The rapid and abundant buying of GameStop was not just an internet fad, but an ingenious protest that revealed dark truths about the American Stock Exchange.


Satwik Vakada

Whether you’re a seasoned shareholder or you know nothing about the stock market, you’ve likely heard about what redditors from r/wallstreetbets did just months ago: sent the price of GameStop beyond the stratosphere, for a brief period of time at least.  

How did this whole situation begin? Well, back in 2014, hedge fund Melvin Capital shorted—or bet against company stock—GameStop 140%  float, which indicates an expected decrease of 140% of all publicly traded shares. Melvin Capital is one of the top stock pickers in the market and founder Gabriel Plotkin is “one of the giants of our era,” as billionaire investor Chamath Palihapitiya claims. Because of its credibility, Melvin Capital trades are often copied by smaller firms. So, when GameStop stock prices were inflated by redditors on r/wallstreetbets this January, hundreds of firms on Wall Street who had bet against the company lost billions of dollars. 

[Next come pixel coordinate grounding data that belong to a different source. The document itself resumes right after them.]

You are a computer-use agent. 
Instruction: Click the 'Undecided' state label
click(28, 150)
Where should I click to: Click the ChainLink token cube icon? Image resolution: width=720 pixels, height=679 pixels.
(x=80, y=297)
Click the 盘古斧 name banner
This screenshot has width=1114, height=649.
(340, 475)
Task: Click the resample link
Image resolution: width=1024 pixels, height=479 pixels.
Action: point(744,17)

However random their actions may have seemed to the general public, the members of r/wallstreetbets did extremely high level market analysis before investing in GameStop. They saw that, contrary to Melvin Capital’s evaluation, the video game company was not expected to fail this year. So, they effectively exposed the overshorted company. After a little push from heavy investors, the price of GME increased from $17.25 to a peak of $347.51 per share as the trend became viral. Some redditors became multi-millionaires overnight as the hedge funds lost billions. Many have been able to pay off student loans and mortgages.  

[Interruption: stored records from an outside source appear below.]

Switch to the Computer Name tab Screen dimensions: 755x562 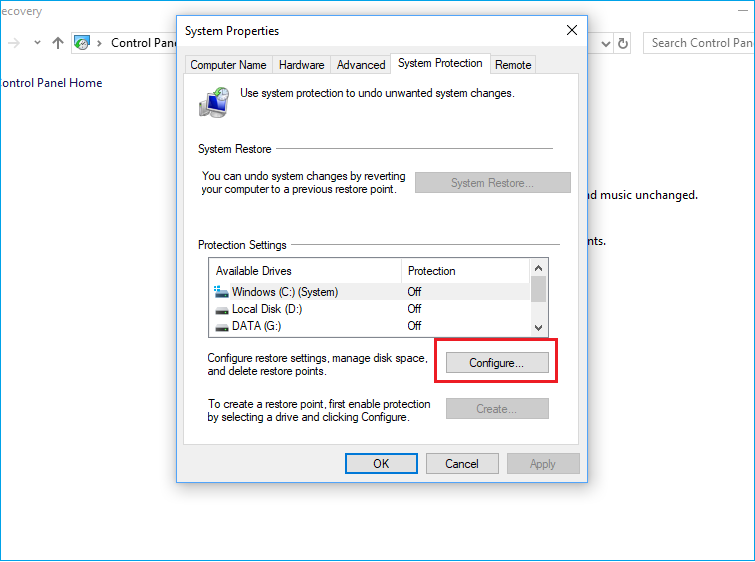[x=228, y=65]
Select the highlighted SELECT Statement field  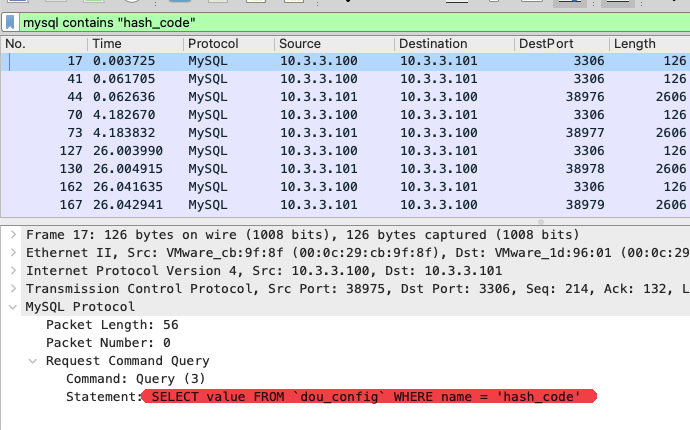click(366, 397)
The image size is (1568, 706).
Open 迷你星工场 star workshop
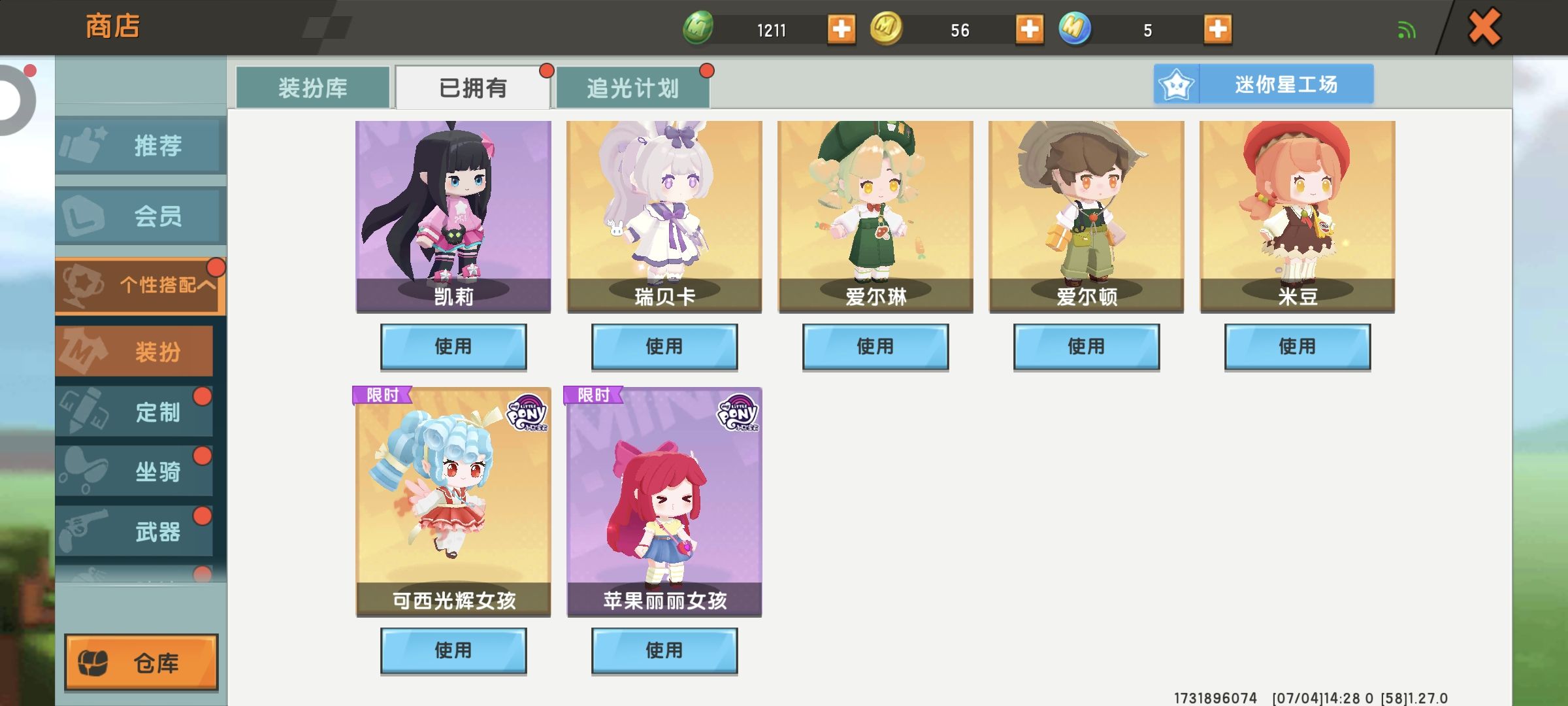click(x=1264, y=84)
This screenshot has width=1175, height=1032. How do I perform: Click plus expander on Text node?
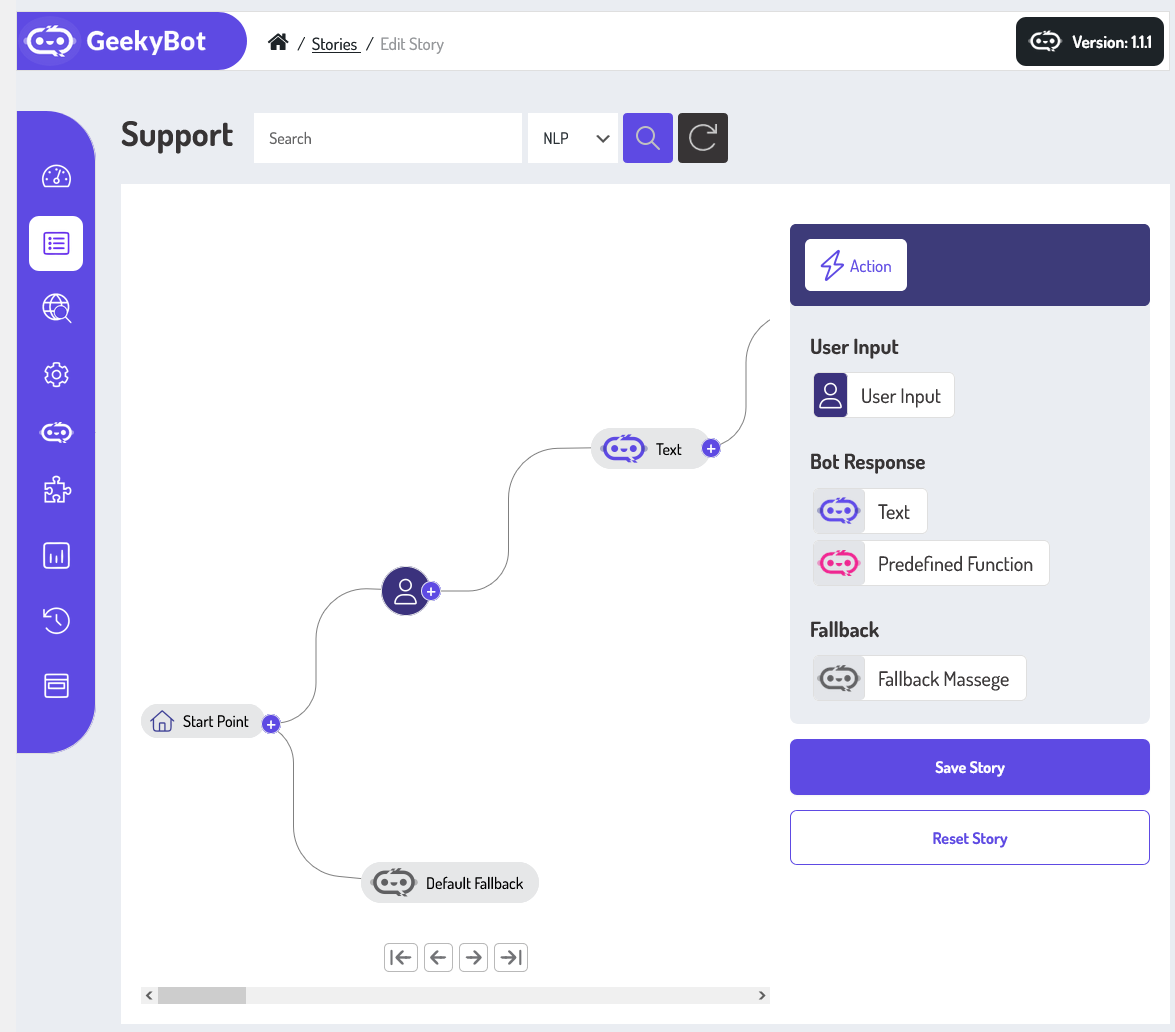(711, 449)
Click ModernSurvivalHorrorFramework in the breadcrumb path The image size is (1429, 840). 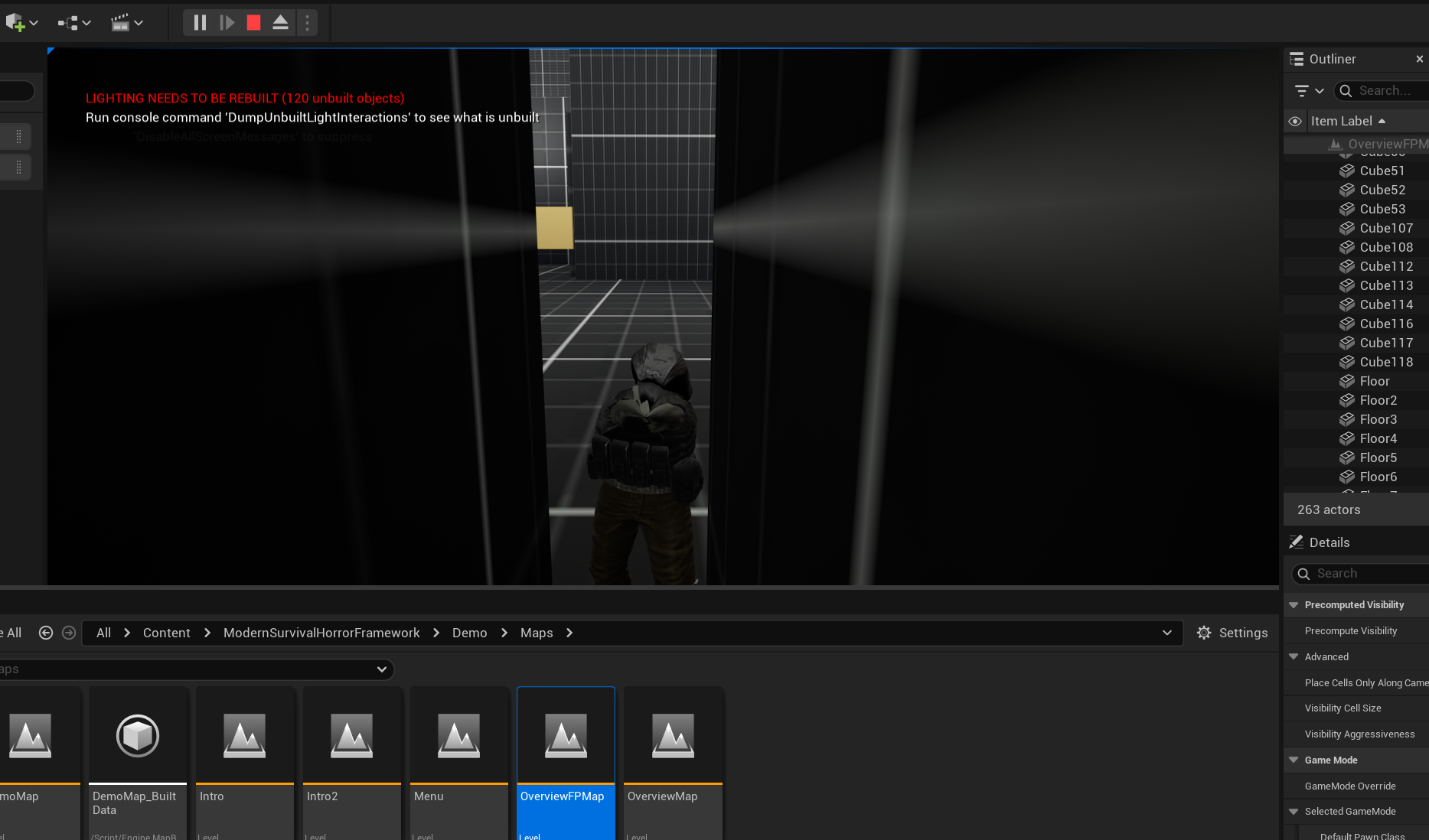pos(321,633)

When hedge funds lost, the rules were changed, which only goes to show that participation in the market is still apparently exclusive.

While the initial trades were based on GME’s potential to surge, the trades evolved into a wider movement with a new purpose: to push back against the hedge funds on Wall Street. Many firms on Wall Street were directly responsible for the 2008 housing crisis and, since many taxpayers were forced to bail out the very same people who crashed the economy, some viewed the GameStop movement as a form of revenge. 

Some might claim this is a form of market manipulation (that could land members some serious jail time), and by definition it is. However, under the lax laws of the stock exchange, the line between market manipulation and the First Amendment right to freedom of speech is a very thin one—well, depending on who is exercising it. Hedge funds, for one, are not penalized for hosting private dinners, where the market’s leaders exchange stock ideas behind closed doors in order to cooperate. So, what separates them from an online forum such as Reddit? Nothing, except that the stock market seems not to be intended for the public. Naturally, it caused some concern when the unorganized masses were able to make money at the expense of brokers on Wall Street. Using this obvious double standard to their advantage, the Internet revealed to the government that, under this government regulation of the stock market—or lack thereof—, market volatility and manipulation is inevitable. Banding together in an intelligent form of protest, they showed that it is as easy to destroy a company like GameStop as it is to make it boom.

The massive, even if brief, success of GameStop has opened Pandora’s box as the possibility of a triumphant demonstration was revealed: the SEC (U.S. Securities and Exchange Commission) head has called for more regulation. However, while it is good news that new regulations are being put into place to reduce volatility in the stock market, the timing cannot be understated. When hedge funds lost, the rules were changed, which only goes to show that participation in the market is still apparently exclusive. Only now, the power that hedge funds have will be harder to be abused. This is but the first step; the stock market should be held accountable for the failures they caused. Redditors joining arms was a moving display of the common people against a corporate evil, the public  punished a system in need of more regulation. And if that system is not better regulated, that same public may continue to send prices to the moon.